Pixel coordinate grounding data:

▶

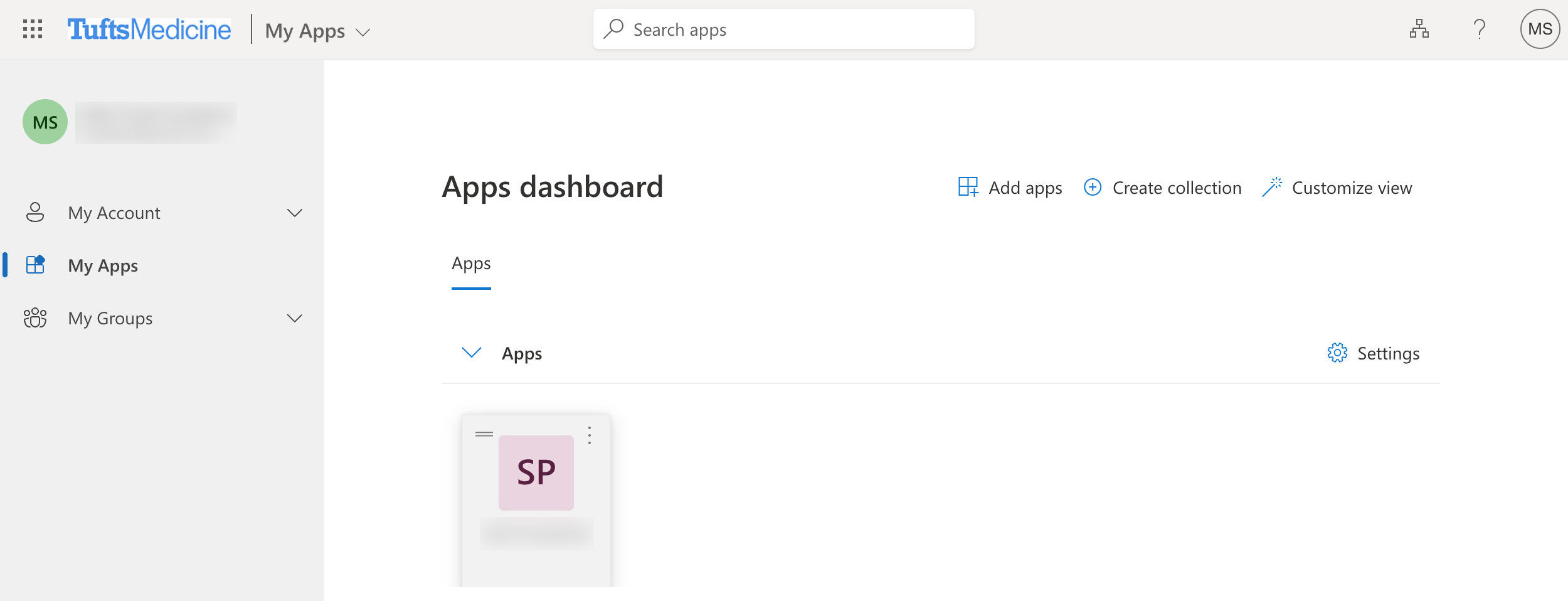Click the Customize view wand icon
1568x601 pixels.
point(1272,186)
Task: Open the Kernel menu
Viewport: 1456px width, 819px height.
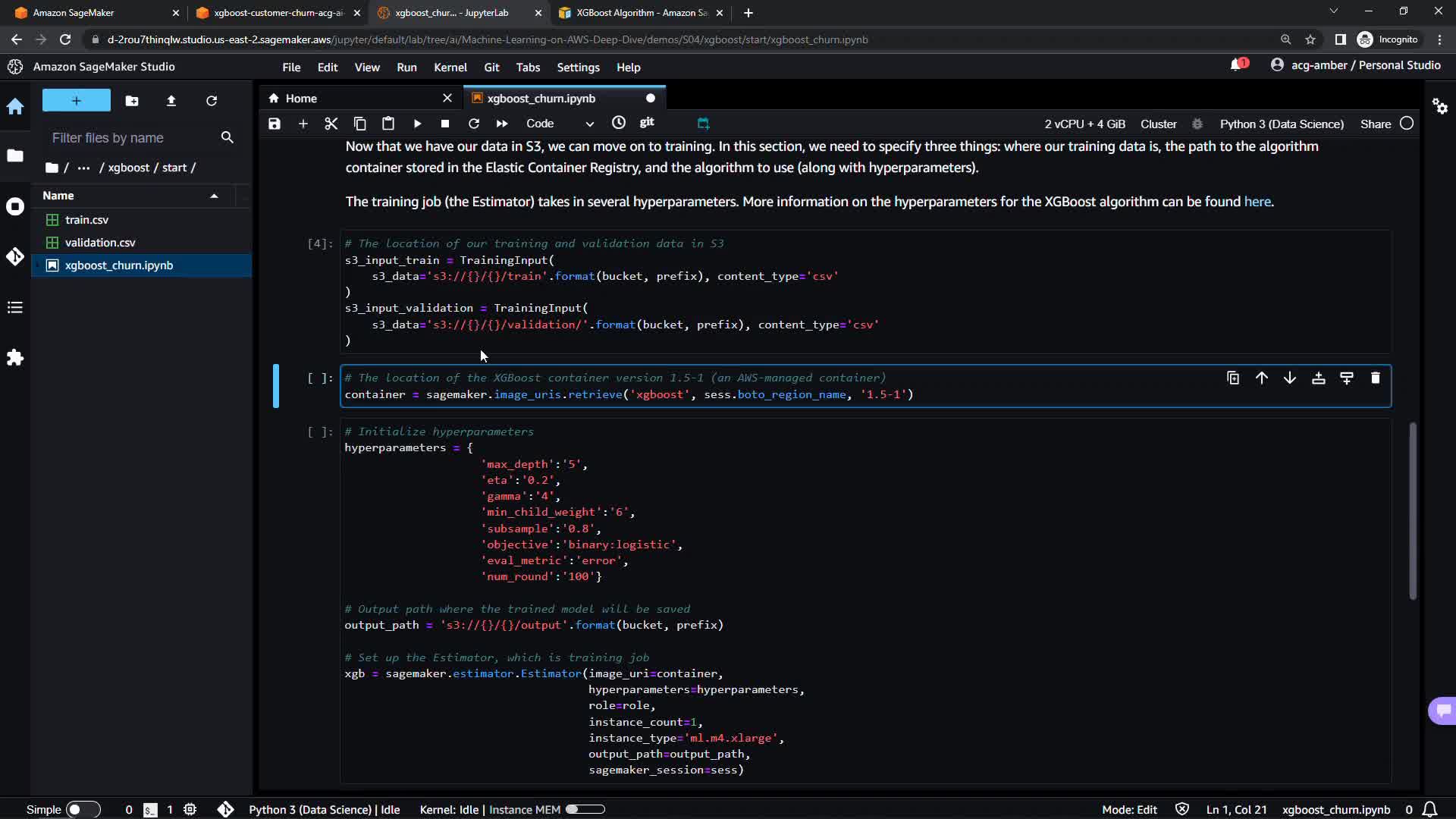Action: [450, 67]
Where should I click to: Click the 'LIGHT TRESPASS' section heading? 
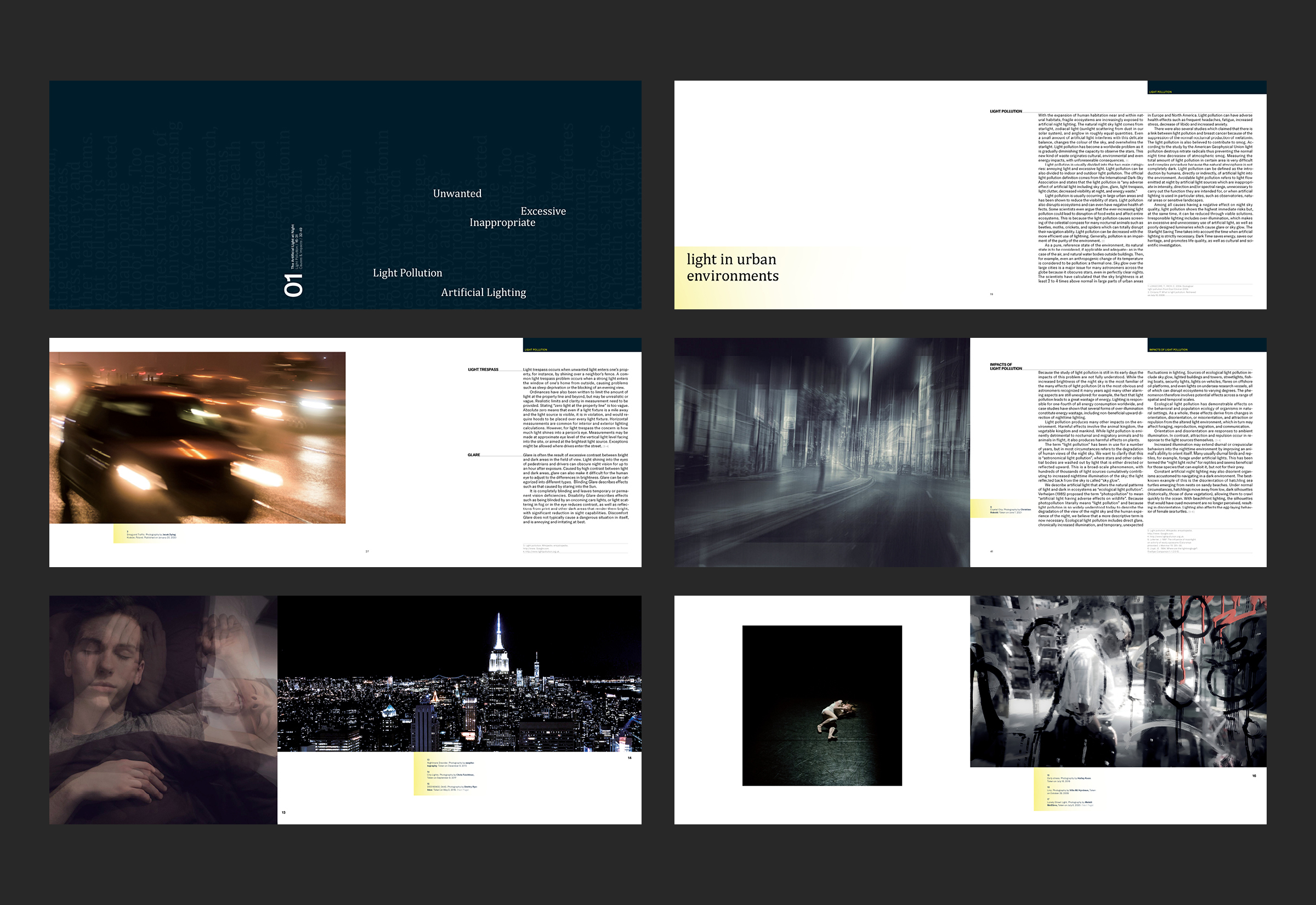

◀

Only the lines from the one holding "Task: Open the Kernel menu" through the end of the data are to be printed, exactly as they stand and with no pictures.

■ Output for this task ■
Task: Open the Kernel menu
Viewport: 1456px width, 819px height.
Action: [450, 67]
Where should I click to: Click the 'LIGHT TRESPASS' section heading? 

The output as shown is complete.